Bem sabemos que o mais comum é querer descer o rio. Não fomos em modas e decidimos subir. Não fomos longe, é certo. Parámos em Penacova. Os moinhos, a livraria e a geografia serrana justificaram a paragem.
Foram os vales apertados e os meandros em que esta intriga se encaixa que nos cativaram o olhar. Ainda mal tínhamos saído da Portela (Coimbra) e já estávamos a abrandar o ritmo da viagem. Chegar à nascente deixou de ser o destino final, perdemo-nos de propósito nos vales apertados em que se enrola o Mondego. Seguimos rio acima, mas não fomos para lá de Penacova.
Viagem curta, mas com muitos contornos, curvas e desvios que justificaram parar. Claro que levámos os olhos de turista, apesar de estarmos quase em vizinhança. Lembrámo-nos que “quanto mais se olha menos se vê” e, desta vez, não nos esquecemos de olhar, sentir, cheirar e, por fim, degustar… Ao início ainda não tínhamos fome, deixámos a gastronomia para o final da viagem. Seguimos apenas com a vontade de ver e/ou rever aquilo que pensávamos conhecer.
No sentido oposto, dezenas de canoas faziam-se à água. Insistimos em não desviar o olhar, nem o percurso.
O casario aninhado nas encostas não deixa de nos intrigar, parecem casas perdidas no tempo. Como se chega lá? Há gente a morar lá dentro? É preciso subir a pulso a geografia serrana para perceber que são vários os lugares e as aldeias que fazem pensar se estarão perdidas no tempo ou apenas protegidas pela paisagem.
Por ali, os caprichos do rio Mondego continuam a ser respeitados e há uma margem de segurança que continua a ser acatada. O casario fica-se pelas encostas e o vale é reservado para o rio. Ficamos sem saber quem mais ordena, se o rio que se atreve e insinua ou as rochas que teimam em não vergar.
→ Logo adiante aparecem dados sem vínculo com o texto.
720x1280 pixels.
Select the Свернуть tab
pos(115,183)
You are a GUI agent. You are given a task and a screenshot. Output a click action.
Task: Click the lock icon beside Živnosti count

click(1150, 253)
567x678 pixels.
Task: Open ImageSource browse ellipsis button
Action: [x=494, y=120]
A Livraria do Mondego é disso que fala. As histórias de uma resistência ao tempo, ao longo de mais de 400 milhões de anos, estão ali escritas, nos quartzíticos silúricos. O monumento natural tem acesso privilegiado pela EN 110, mas também é avistado por quem circula no IP3. Em breve, a construção de uns passadiços irá permitir um frente-afrente com o contraforte de Entre Penedos.
Menos sorte e à espera de melhores ventos estão os moinhos. A florestação dos montes terá privado os moinhos da força dos ventos, mas é o desinteresse por este modo de vida que os afasta de andarem de vento em popa. Com as azenhas, as razões serão as mesmas, porque água não falta, mas já poucos a levam ao seu moinho. Moinhos e azenhas ainda mantêm o registo fora do tempo, mas apenas para que conste como memória futura. Tenta-se reabilitar a memória de um tempo, mas a tradição há muito que se perdeu. Os moleiros estão em extinção.
Os vales encaixados e estreitos, a biodiversidade ou o abraço das serras do Buçaco e do Roxo são ingredientes que se encontram numa só imagem, ou numa espécie de postal ilustrado, que podemos guardar como memória e relato da viagem. O melhor ângulo pode ser captado no miradouro Raúl Lino, na pérgula que fica no centro de Penacova. É a partir daquele varandim que melhor se percebe o que Vitorino Nemésio deixou explícito em palavras, «Penacova vale verdadeiramente pela sua romântica situação, debruçada como está sobre um dos mais selváticos trechos do Mondego». Não acrescentamos mais nada. É preciso ver para crer.
Para absorver o detalhe ou o pormenor, sugerimos passeios pedestres ou em BTT. Pelas margens do Mondego há parques de merendas que cativam, mas também lugares que escapam das rotas turísticas. Gavinhos, Lorvão, Portela de Oliveira, Porto da Raiva, Atalhada, Aveleira e Penedo do Lorvão, são apenas alguns.
No final, garantimos que ficará com fome. Não parta sem pelo menos provar uma nevada. Vai achar pouco, eu sei e vai querer repetir. A receita tem o selo da criação do Mosteiro do Lorvão, mas hoje é feita fora de muros e vale a pena saborear. Os adeptos da boa mesa já sabem que Penacova é também a terra da lampreia e estão habituados à romaria gastronómica. Entre fevereiro e abril fazem-se filas nos restaurantes da vila e arredores.
Mas, para além da gastronomia, há outros pretextos para subir o rio, e parar por Penacova e arredores. É entre Penacova e Coimbra que a versão “montanha” do Mondego proporciona um acesso mais fácil. Para cima, a caminho da nascente, o percurso do rio é mais acidentado e pouco acessível. É só às portas de Coimbra, na Portela, que o Mondego muda de cara, trocando as rochas graníticas pela planície aluvial. Mas, numa e noutra versão, este é o rio que sempre será “ Basófias”.